Why not head out for walk with our wildlife questionnaire and let us know what you see:

River Ouseburn

The River Ouseburn runs west to east through the southern end of Great Park and is home to a variety of living creatures. Freshwater shrimp and small fish, including sticklebacks, are a perfect food source for kingfishers, which can be seen flying up and down the river close to the water. Otters are also known to have returned to this river in recent years, following a long period of absence. These graceful and elusive creates are a fantastic indicator of the cleanliness and diversity of the river. Recently there has been an increase in hedgehog numbers along the Ouseburn.

Ouseburn Valley – West

South of the River Ouseburn, but north of the Greenside Estate there is a meadow area which was planted as part of the development. Paths, known as ‘Wellie Walks’ are mown throughout the Spring and Summer, along with several circular areas where you can stop and admire the wildflowers and other flora and fauna. At the end of the flowering season, when the seeds have been produced, there whole area is cut and the cycle starts again the following year. This form of management allows the wildflowers to flourish, which in turn attracts insects including butterflies such as meadow browns and skippers.

Ouseburn Meadows

North of the River Ouseburn is an area know as Ouseburn Meadows. This area can be accessed via a public footpath, though the ground here can often be quite damp. Mammals such as foxes, roe deer and rabbits have all been seen here.

SuDS (Sustainable Drainage Systems)

There are several SuDS (large wetland areas) within the Great Park. The aim of SuDS is to reduce surface water flooding from the built environment and to improve the water quality of the local river system. Surface water is stored in the SuDS and slowly released into the Ouseburn, reducing potential flooding further down the river.

Frogs and toads, mallards, herons, dragonflies and damselflies, can all be found in these wonderful wetland areas. The vegetation around the SuDS is also rich in a variety of wildflowers such as vetches, clover and knapweed, all of which are valuable to pollinators including bees and butterflies.

Ouseburn Valley East

The young trees planted near the wetland areas are mainly willow and alder. Both these trees thrive in wet conditions and in years to come will add an even greater variety of life to the area. Reed Bunting can be seen all year round amongst the reeds and in the summer Reed and Sedge Warblers can sometimes be heard.

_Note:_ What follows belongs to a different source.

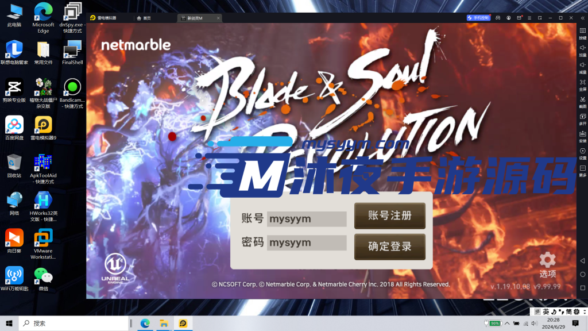The width and height of the screenshot is (588, 331).
Task: Click the 账号 account input field
Action: click(x=307, y=219)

The former wagon way, now accessible as a public footpath, runs northwards through the Great Park. The wagonway is bordered by a hedgerow that provides shelter and food for a variety of birds and mammals. This green corridor enables wildlife to move safely around the site. The hedgerow includes traditional species such as hawthorn, blackthorn, dog rose and hazel.

Melbury Wetland

The SuDS here mainly contain common reed, a tall plant that forms extensive stands known as reed beds. This habitat is great for many birds, but especially the reed and the sedge warbler. Reeds help to filter any pollutants from the water and in the past would have been harvested for thatching.

Warkworth Woods

The woodland here is well established having been planted over 20 year ago. Birds will benefit from shelter and nesting sites within the tree canopy, whilst fungi and damp-loving insects will take advantage of the dark woodland floor. The rough vegetation along the woodland edge also provides another valuable habitat. This wooded area provides cover for roe deer and the open area closest to Brunton Land and the A1 are great for seeing orchids – Northern Marsh, Common Spotted and Early Purple.

Ash trees grow along the edges of the circular meadow, which itself contains large amounts of the aptly named meadowsweet along with scabious, thistle and knapweed.